# Bless his little heart...



## krissy3 (May 4, 2010)

I wish this was like facebook where I could post photos like crazy.... My little Guy Chico (Utopias American Banner) learned his first German word today ...it was" Essen". that means " dinner is being served" every evening ( and lunchtime ) I stand at the top of our pasture , at the gate and say the word "Essen" and they come a runnîn .... in less then 5 seconds. Little Chico finally figured out what that word means. My ponys come from Bordoux france, and when you speak French their ears perk right up, Der Willy , the 30 year old Donkey speaks Romanisch, and listens to the goat farmers below all day long, I speak English to the 2 imported minis.... we are a bilingual family.

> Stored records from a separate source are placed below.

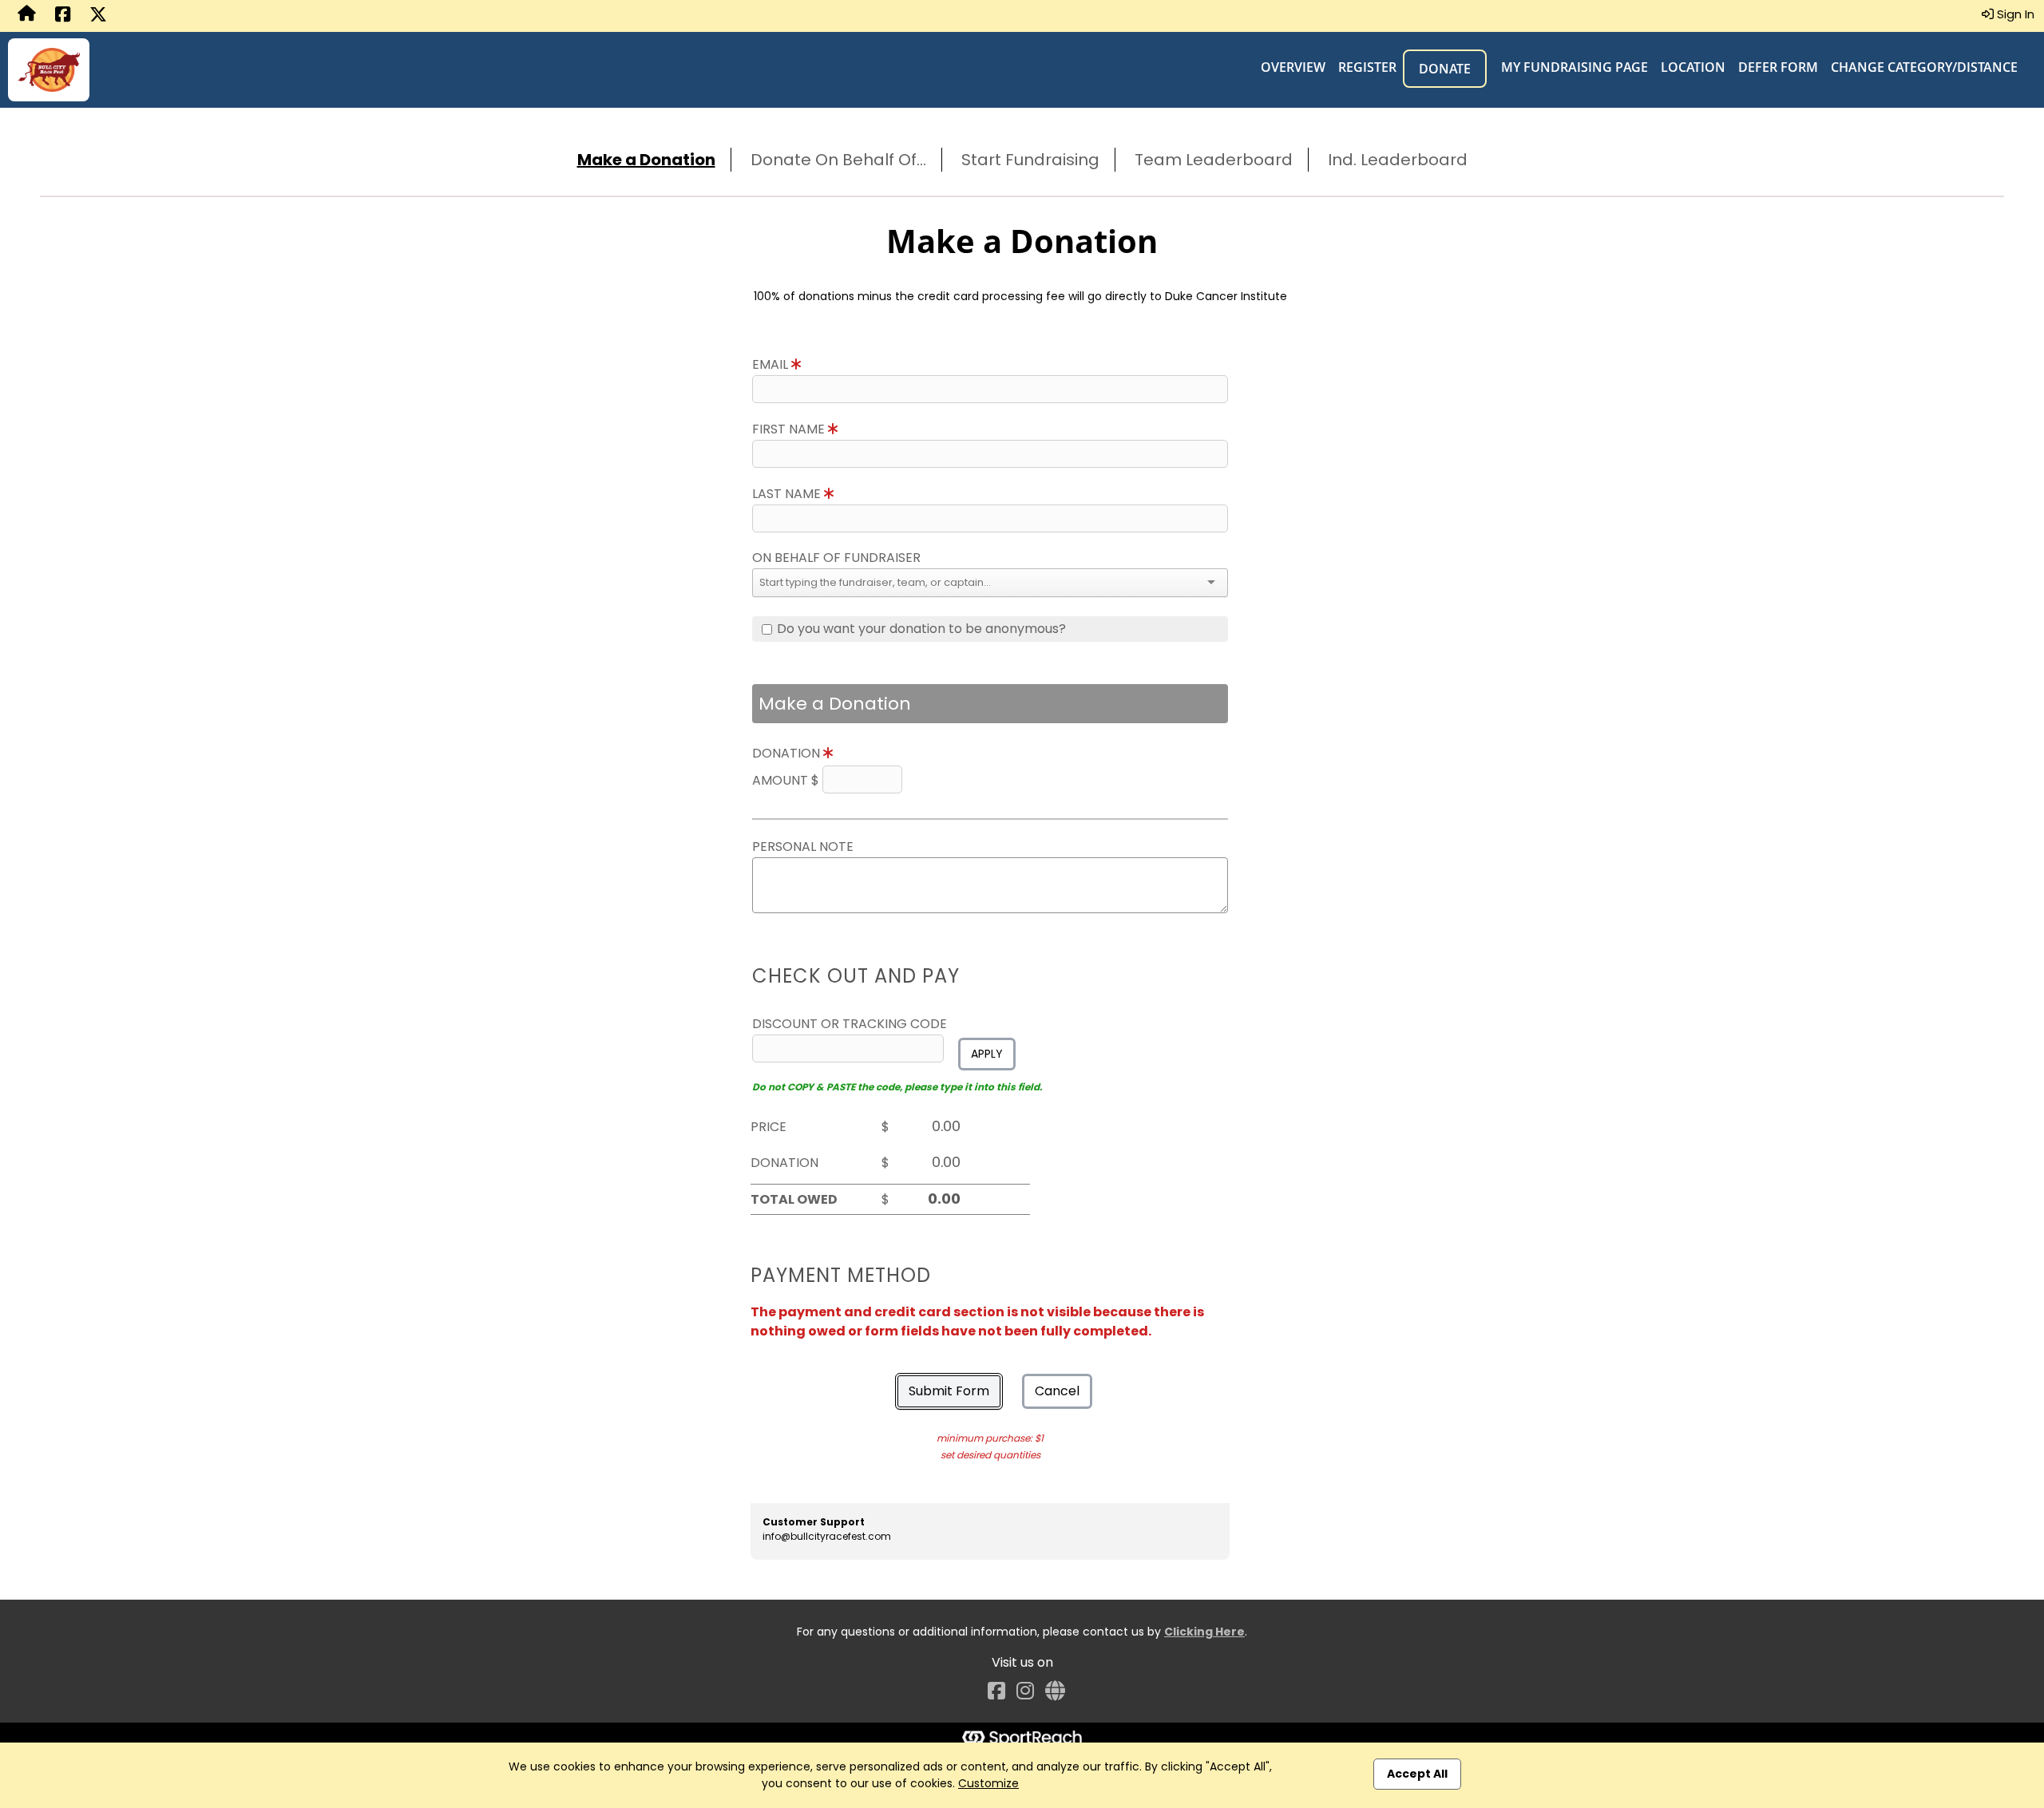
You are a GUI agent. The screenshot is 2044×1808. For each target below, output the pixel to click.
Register (1367, 67)
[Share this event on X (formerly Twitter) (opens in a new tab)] (98, 16)
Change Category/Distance (1924, 67)
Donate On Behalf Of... (838, 159)
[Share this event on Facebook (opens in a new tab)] (62, 16)
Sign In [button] (2014, 14)
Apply (987, 1054)
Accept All (1417, 1774)
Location (1693, 67)
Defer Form (1778, 67)
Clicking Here (1204, 1632)
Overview (1293, 67)
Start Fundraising (1030, 159)
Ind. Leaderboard (1398, 159)
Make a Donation (646, 159)
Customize (988, 1783)
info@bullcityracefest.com (827, 1536)
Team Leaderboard (1214, 159)
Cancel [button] (1057, 1391)
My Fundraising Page (1574, 67)
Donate (1445, 68)
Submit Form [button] (949, 1391)
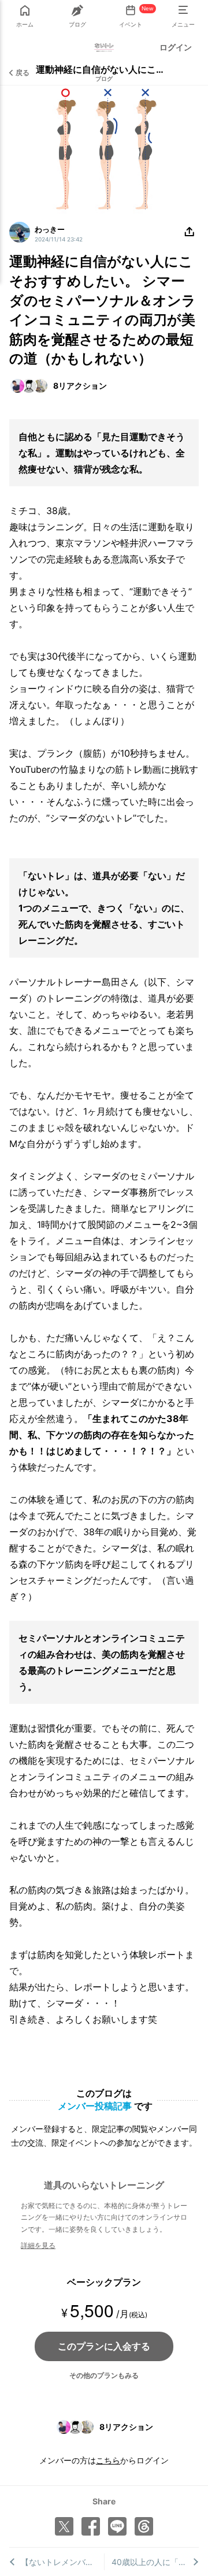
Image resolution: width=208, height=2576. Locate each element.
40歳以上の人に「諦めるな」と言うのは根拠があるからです (155, 2562)
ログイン (175, 47)
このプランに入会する (104, 2346)
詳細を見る (38, 2245)
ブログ (104, 78)
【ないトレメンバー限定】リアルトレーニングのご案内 (62, 2562)
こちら (108, 2460)
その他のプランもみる (104, 2375)
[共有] (189, 232)
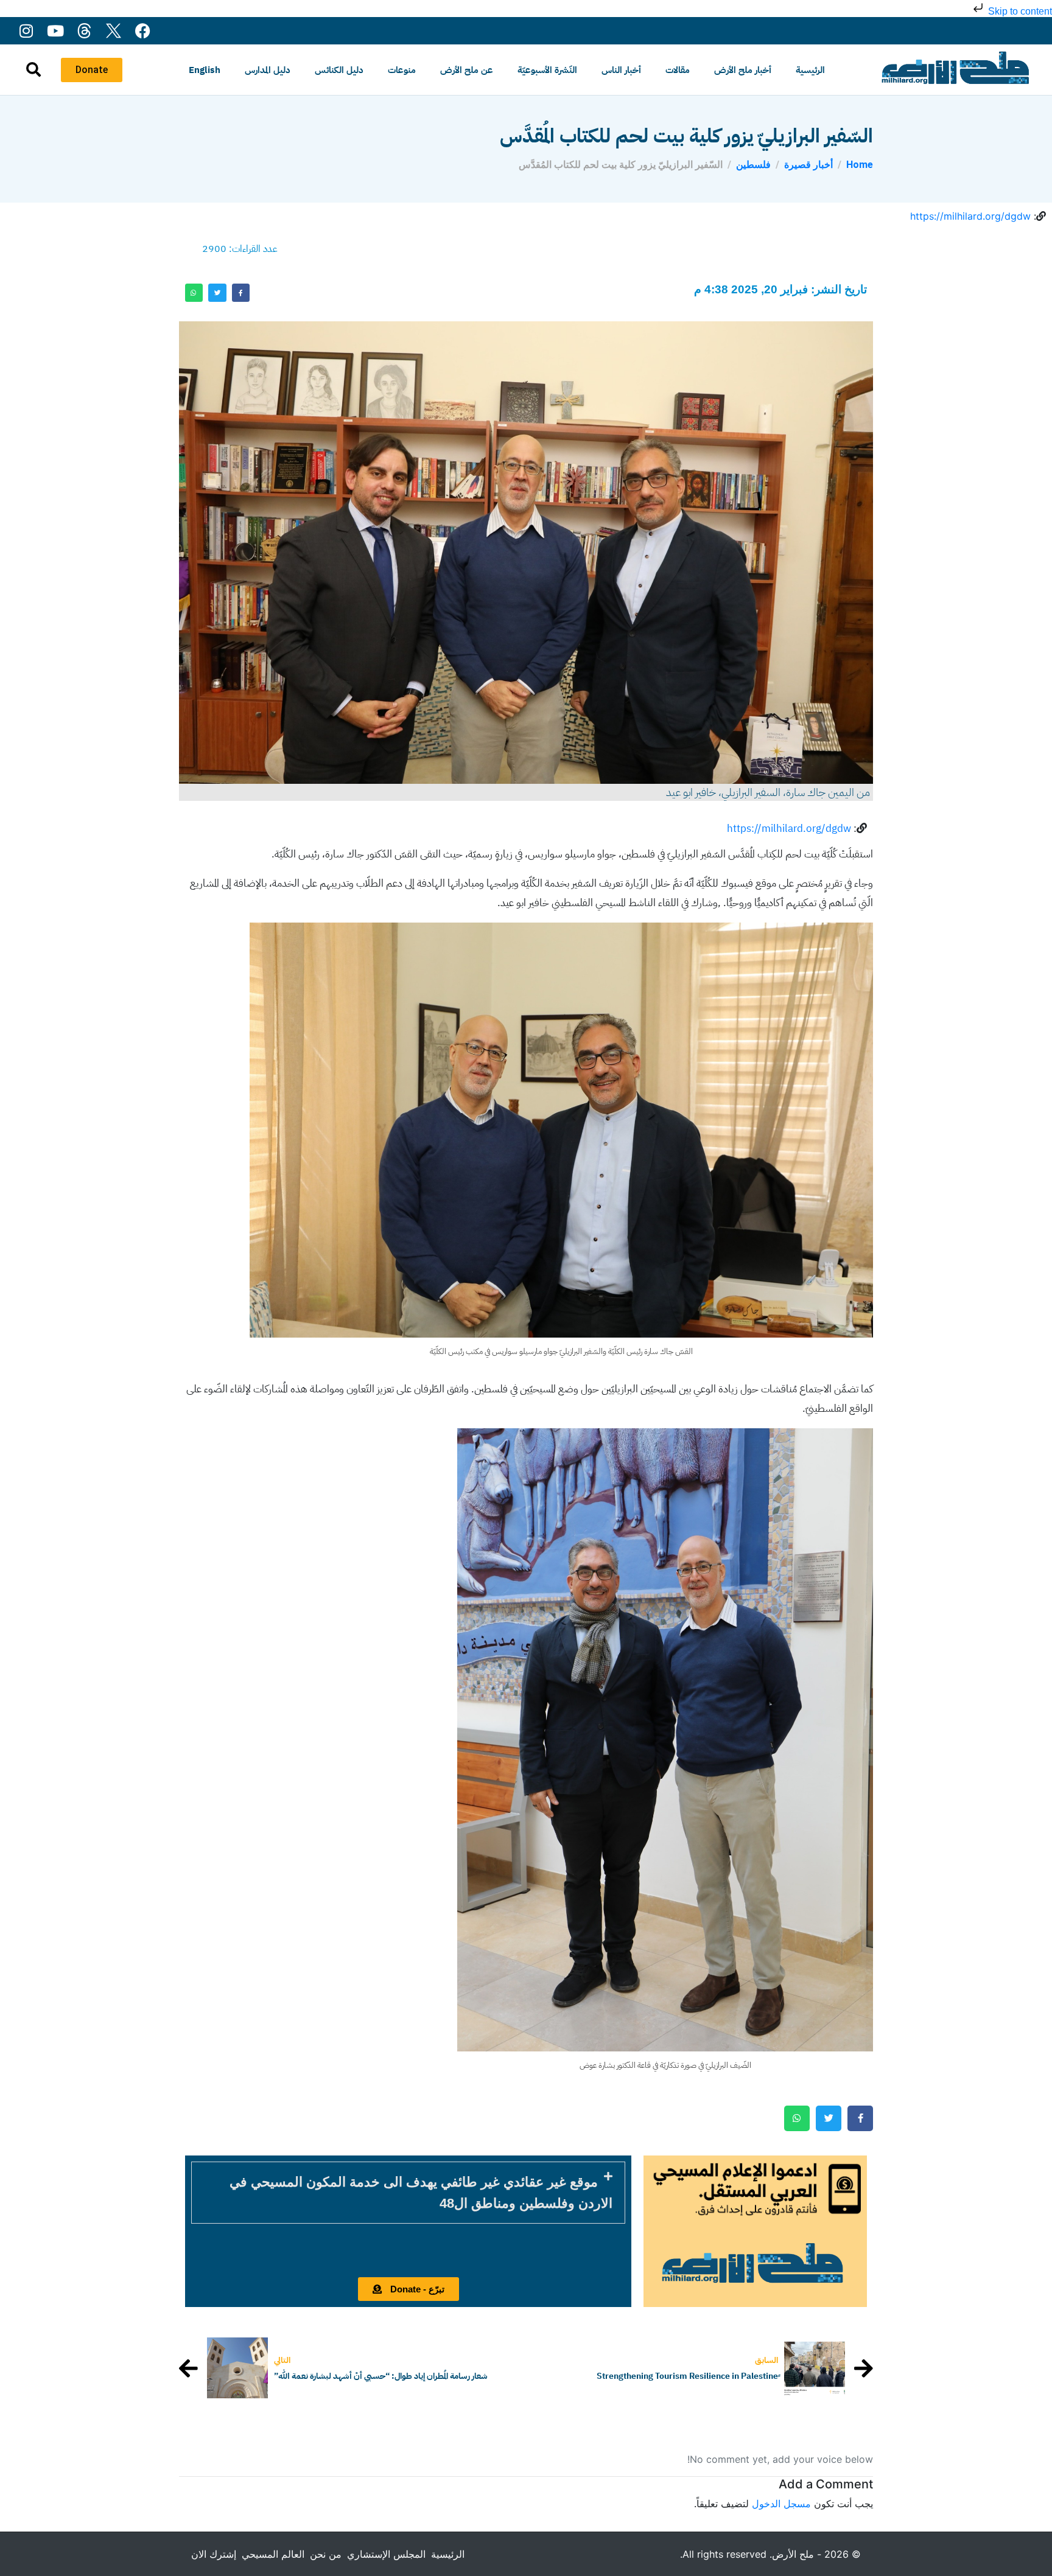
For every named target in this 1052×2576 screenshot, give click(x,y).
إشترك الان (213, 2554)
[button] (408, 2192)
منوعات (402, 70)
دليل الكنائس (339, 70)
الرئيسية (810, 70)
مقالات (677, 70)
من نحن (326, 2554)
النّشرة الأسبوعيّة (547, 70)
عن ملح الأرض (466, 70)
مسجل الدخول (781, 2503)
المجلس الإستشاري (386, 2554)
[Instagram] (25, 30)
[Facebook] (142, 30)
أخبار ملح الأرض (742, 70)
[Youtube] (55, 30)
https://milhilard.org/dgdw (970, 216)
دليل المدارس (267, 70)
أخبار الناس (621, 70)
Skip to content (1019, 11)
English (204, 70)
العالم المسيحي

Chico met his first Swiss Milking cows today ," up close and personal" , it was very entertaining.



all in all it was an amusing and fantastic day !


----------



## ohmt (May 30, 2010)

This is the cutest thing I've read all day!


----------



## Sixstardanes (May 30, 2010)

Sounds cute


----------



## krissy3 (May 31, 2010)

Thanks , he is having a blast here, seeing and meeting all kinds of new things. Goats , sheep, church bells that go off 4 time per hour 6 am till 10 pm, extra in Wednessday when kids go to church , and when someone in the village dies bells ring for up to 45 min solid...its beautiful.Chico loves his new cow friends, and is always looking for them over the fence. The marching band practices once a week in the summer , so he sees a marching band too. I cant wait to take him to St Antinio Italian border to his first show.


----------



## JWC sr. (Jun 4, 2010)

Now that sounds like fun as long as you keep the different languages straight for the right horses. LOL





Here at home we have a number of Hispanic workers and the judges have looked at me funny several times when I speak to the horses in Spanish in the show ring. The looks on their faces is priceless.





Sounds like you are really enjoying your new guy!!


----------